We might dispute the relevance of thought experiments about biological environments by arguing that, unlike evolution, AI development is supervised by researchers who will be deliberately designing environments to make paths to AGI easier. For example, AIs trained on gigabytes of language data won’t need to derive language from scratch like humans did. However, other relevant features may be less straightforward to identify and implement. For instance, one argument for why most animals wouldn’t reach general intelligence under the conditions described above is that they don’t have sufficiently flexible appendages to benefit from general tool use. Yet I expect that implementing flexible interactions in simulations will be very difficult—even state-of-the-art video games are far from supporting this.
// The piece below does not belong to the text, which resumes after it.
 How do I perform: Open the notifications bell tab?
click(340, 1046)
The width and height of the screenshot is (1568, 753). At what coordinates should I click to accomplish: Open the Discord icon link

As another example, it’s possible that when training an AI to produce novel scientific theories, we’ll need its training dataset to include thousands or millions of example theories in order to develop its ability to do scientific reasoning in a general way (as opposed to merely learning to regurgitate our existing scientific knowledge). Even if this isn’t totally infeasible, it’ll significantly slow down the process of developing those capabilities, compared with the possible world in which training on the entire internet provides an easy-path environment. What’s more, we simply don’t know right now which additional features will make a big difference, and it may take us a long time to figure that out. Anyone who thinks that they can identify a set of tasks which strongly incentivise the development of general intelligence should wonder how their position differs from the expectations of previous AI researchers who also expected that the tasks they worked on would require general intelligence to solve.
I’m still very uncertain about how likely different types of environments are to contain easy paths to AGI. But the hard paths hypothesis seems plausible—and the limitations which anthropic considerations place on our ability to refute it should push us towards expecting the development of AGI to take longer than we otherwise expected.